MATERIAL —

++++++++

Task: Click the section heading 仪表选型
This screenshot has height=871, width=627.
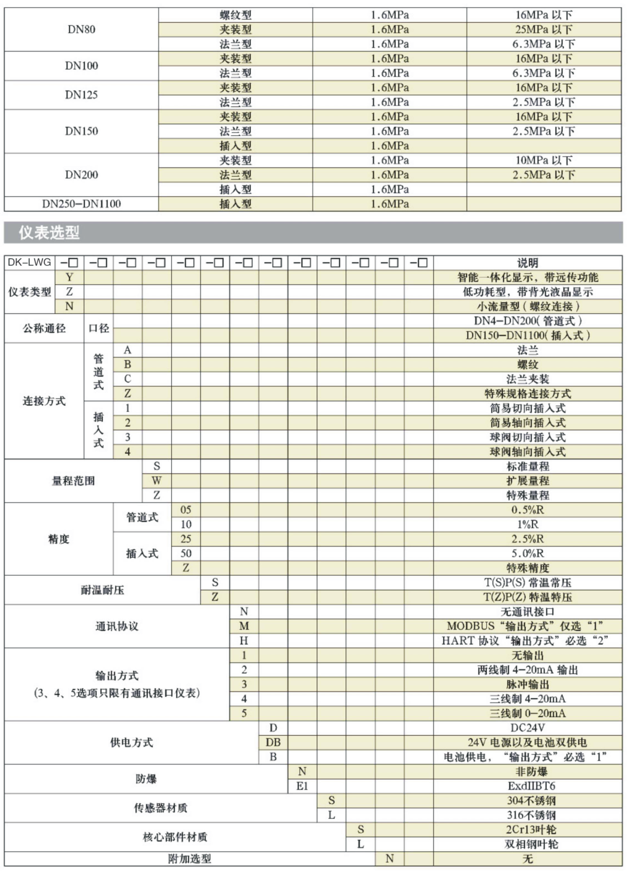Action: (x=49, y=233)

++++++++

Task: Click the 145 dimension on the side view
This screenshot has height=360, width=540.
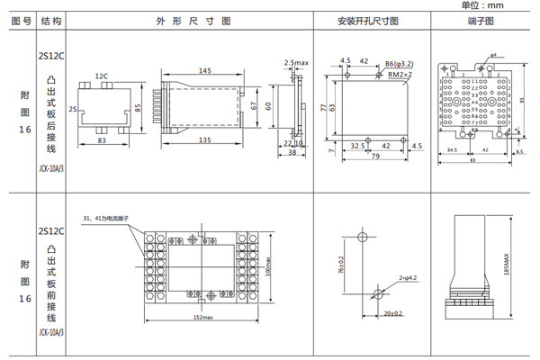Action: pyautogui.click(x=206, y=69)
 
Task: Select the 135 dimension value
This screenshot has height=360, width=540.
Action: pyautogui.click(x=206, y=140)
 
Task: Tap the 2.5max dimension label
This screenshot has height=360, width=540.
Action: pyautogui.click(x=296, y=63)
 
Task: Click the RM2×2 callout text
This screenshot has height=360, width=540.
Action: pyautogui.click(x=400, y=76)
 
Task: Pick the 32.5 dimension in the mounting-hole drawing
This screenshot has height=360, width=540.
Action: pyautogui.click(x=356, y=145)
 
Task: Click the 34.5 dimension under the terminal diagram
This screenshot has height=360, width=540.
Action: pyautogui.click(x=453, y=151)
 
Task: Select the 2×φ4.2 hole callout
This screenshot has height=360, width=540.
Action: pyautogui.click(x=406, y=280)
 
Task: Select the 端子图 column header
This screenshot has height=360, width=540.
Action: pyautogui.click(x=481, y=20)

++++++++

WRITTEN REQUEST — Copy the records again, starting with the line that contains "Task: Click the section heading 仪表选型" and going on through the line that contains "Action: (x=49, y=233)", with 19 added to every coordinate in the answers and every other line unchanged. Leave the pictures out.

TASK ANSWER —
Task: Click the section heading 仪表选型
This screenshot has height=871, width=627.
Action: (x=68, y=252)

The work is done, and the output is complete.